Welcome to You Ask Andy

Alice Ferguson, age 12, of Beaumont, Tex., for her question:

WHAT CAUSES THE OCEAN TIDES?

A tide is the rise and fall of ocean waters on a definite time schedule. Tides of the ocean are caused mainly by the pull of the moon on the earth. The moon’s gravity pulls up the water directly below the moon, forming a high tide there.

As a high tide occurs on one side of the world, another is occurring on the other side. As the earth turns, high tides occur at each place on the ocean twice each day.

Men have known for thousands of years that the moon had some relationship to the tides. Before the year A.D. 100, the Roman naturalist Pliny wrote of the moon’s influence on the tides. But the physical laws of tides were not worked out until after the English scientist Sir Isaac Newton discovered the law of gravitation in the 1600s.

The moon’s gravity actually pulls the water nearest the moon slightly away from the solid part of the earth. At the same time, the moon pulls the solid earth slightly away from the water on the opposite side of the earth.

As the earth turns on its axis, one tidal bulge always stays under the moon and the other stays on the opposite side of the earth.

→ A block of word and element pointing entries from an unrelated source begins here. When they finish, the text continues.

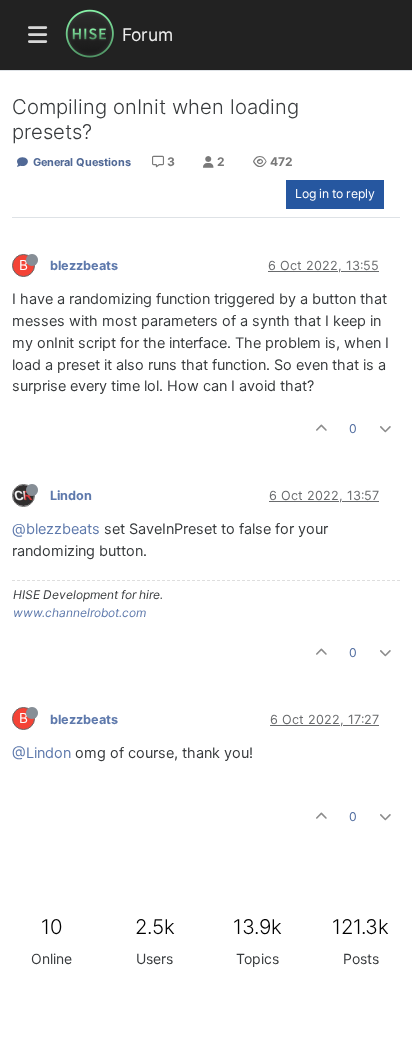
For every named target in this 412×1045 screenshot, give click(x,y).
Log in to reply (335, 193)
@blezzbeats (56, 529)
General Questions (80, 162)
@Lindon (41, 753)
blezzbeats (84, 265)
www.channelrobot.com (79, 612)
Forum (147, 34)
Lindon (71, 495)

The sun also exerts a pull on the earth. But the sun is about 390 times as far from the earth as the moon, so the tide producing force of the sun is only 46 percent as great as that produced by the moon. As a result, the tides caused by the sun are only 46 percent as high as those caused by the moon.

The tides caused by the sun and by the moon combine to produce the tides seen along the seacoast.

The shape, size and depth of seas or oceans make differences !n the way the tide acts.

The range of the tide differs from day to day according to the position of the sun and the moon. When the moon and the sun are pulling along the same line, as they do at full moon and new moon, the tide rises higher than usual.

When the sun combines with the pull of the moon to produce tides that are higher than normal, the result is something called spring tides. Spring tides occur about twice a month near the times of the new and full moons. The moon then lies either between the earth and the sun, or on the opposite side of the earth from the sun.

Neap tides result when the pull of the sun is at right angles to the pull of the moon. Neap tides do not rise as high as normal tides. They occur about twice each month, when the moon is near its first and third quarters. At these times, the moon is on either side of the earth.

All bodies of water, large or small, are subject to the tide producing forces of sun and moon. But it is only where oceans and continents meet that tides are great enough to be noticed.

In the inland bodies of water the regular rise and fall of the tide is often so small that it is completely masked by changes !n level due to wind and weather. As an example, Lake Superior has a tide that rises and falls only about two inches.